> **WHAT IS BEING ASKED**:
Can you copy every one of these records line for line, without changing anything?

[Records for locating described items]

☆ ☆ ☆

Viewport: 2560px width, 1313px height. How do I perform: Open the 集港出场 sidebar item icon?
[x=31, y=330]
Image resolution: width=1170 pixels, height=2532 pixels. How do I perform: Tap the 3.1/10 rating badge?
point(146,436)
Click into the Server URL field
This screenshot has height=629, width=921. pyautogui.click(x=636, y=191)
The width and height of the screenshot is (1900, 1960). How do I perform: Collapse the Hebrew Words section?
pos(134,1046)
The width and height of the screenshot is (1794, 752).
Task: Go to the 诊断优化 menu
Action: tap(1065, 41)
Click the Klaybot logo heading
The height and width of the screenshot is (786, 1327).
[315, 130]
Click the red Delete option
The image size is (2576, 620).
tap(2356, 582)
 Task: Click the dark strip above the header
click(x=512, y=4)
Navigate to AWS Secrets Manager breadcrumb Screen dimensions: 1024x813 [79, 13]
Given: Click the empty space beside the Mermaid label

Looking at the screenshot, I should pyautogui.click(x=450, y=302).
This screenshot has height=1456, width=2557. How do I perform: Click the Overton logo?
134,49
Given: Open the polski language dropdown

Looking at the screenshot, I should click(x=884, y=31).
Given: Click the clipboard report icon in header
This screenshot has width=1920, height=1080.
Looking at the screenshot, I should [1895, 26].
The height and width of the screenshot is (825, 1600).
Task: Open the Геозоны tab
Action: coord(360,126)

☆ ☆ ☆

> **REPLY TO THE EXERCISE**:
Viewport: 2560px width, 1313px height. How do I perform: Open the 集港出场 sidebar item icon?
[x=31, y=330]
Image resolution: width=1170 pixels, height=2532 pixels. How do I perform: Tap the 3.1/10 rating badge?
point(146,436)
Click into the Server URL field
This screenshot has height=629, width=921. pyautogui.click(x=636, y=191)
The width and height of the screenshot is (1900, 1960). How do I perform: Collapse the Hebrew Words section?
pos(134,1046)
The width and height of the screenshot is (1794, 752).
Task: Go to the 诊断优化 menu
Action: tap(1065, 41)
Click the Klaybot logo heading
The height and width of the screenshot is (786, 1327).
[315, 130]
Click the red Delete option
The image size is (2576, 620).
tap(2356, 582)
 Task: Click the dark strip above the header
click(x=512, y=4)
Navigate to AWS Secrets Manager breadcrumb Screen dimensions: 1024x813 [79, 13]
Given: Click the empty space beside the Mermaid label

Looking at the screenshot, I should pyautogui.click(x=450, y=302).
This screenshot has height=1456, width=2557. How do I perform: Click the Overton logo?
134,49
Given: Open the polski language dropdown

Looking at the screenshot, I should click(x=884, y=31).
Given: Click the clipboard report icon in header
This screenshot has width=1920, height=1080.
Looking at the screenshot, I should [1895, 26].
The height and width of the screenshot is (825, 1600).
Task: Open the Геозоны tab
Action: coord(360,126)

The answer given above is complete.